▶ [TASK TO COMPLETE]:
Identify every line in the entries below that contains the word "resolution", and copy each of those lines in full.
◆ ◆ ◆ ◆ ◆
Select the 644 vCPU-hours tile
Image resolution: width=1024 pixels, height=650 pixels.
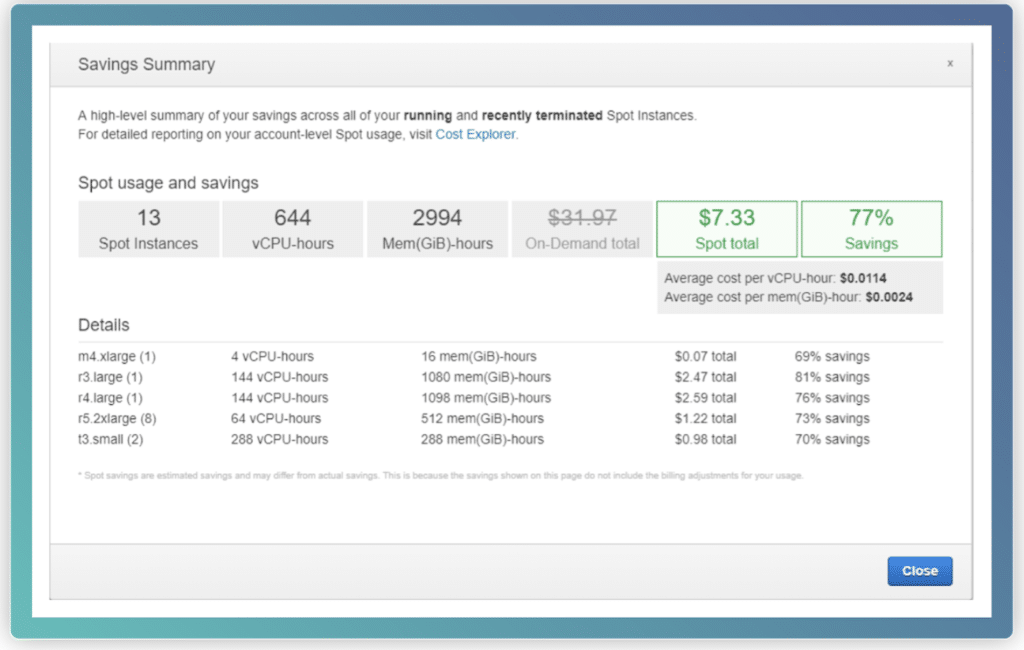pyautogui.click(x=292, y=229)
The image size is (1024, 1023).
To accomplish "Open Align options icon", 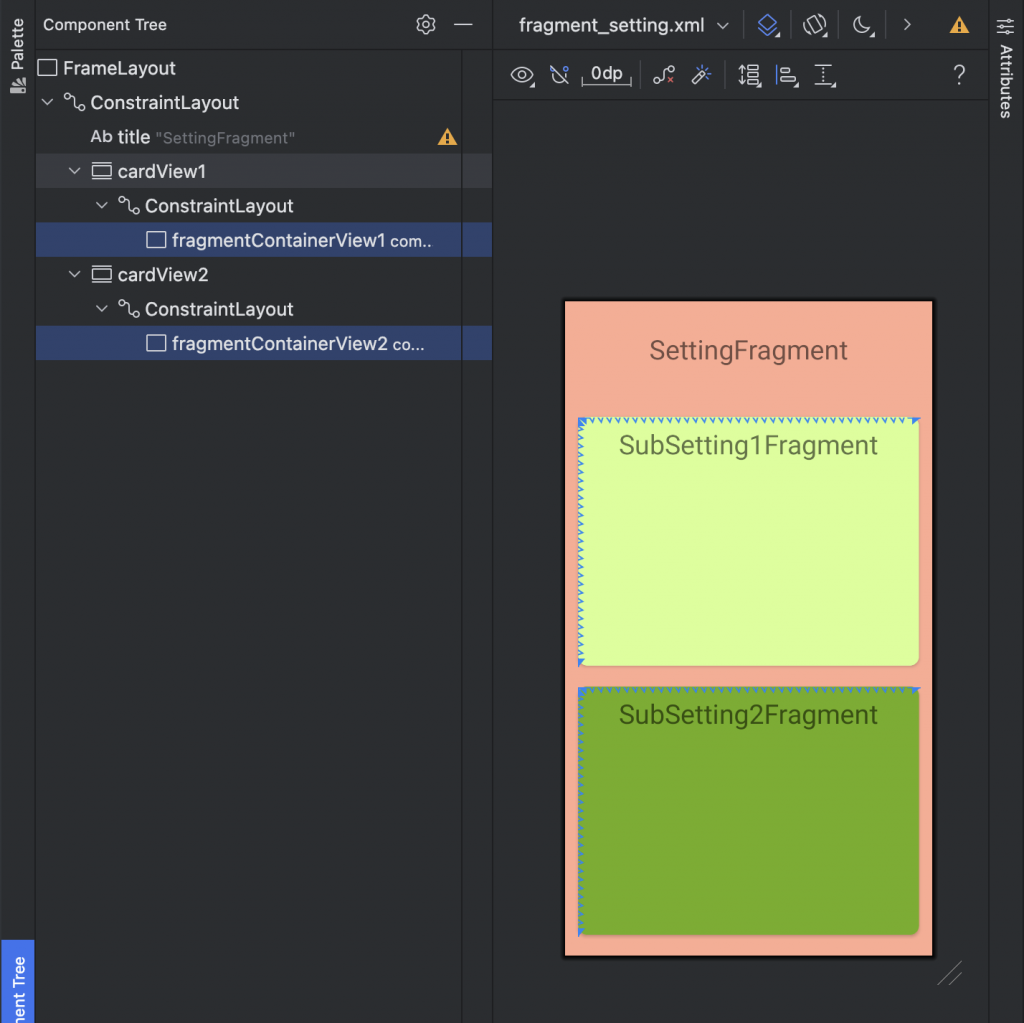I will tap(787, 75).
◆ ◆ ◆ ◆ ◆
▶ [WRITTEN SOLUTION]:
Image resolution: width=1024 pixels, height=650 pixels.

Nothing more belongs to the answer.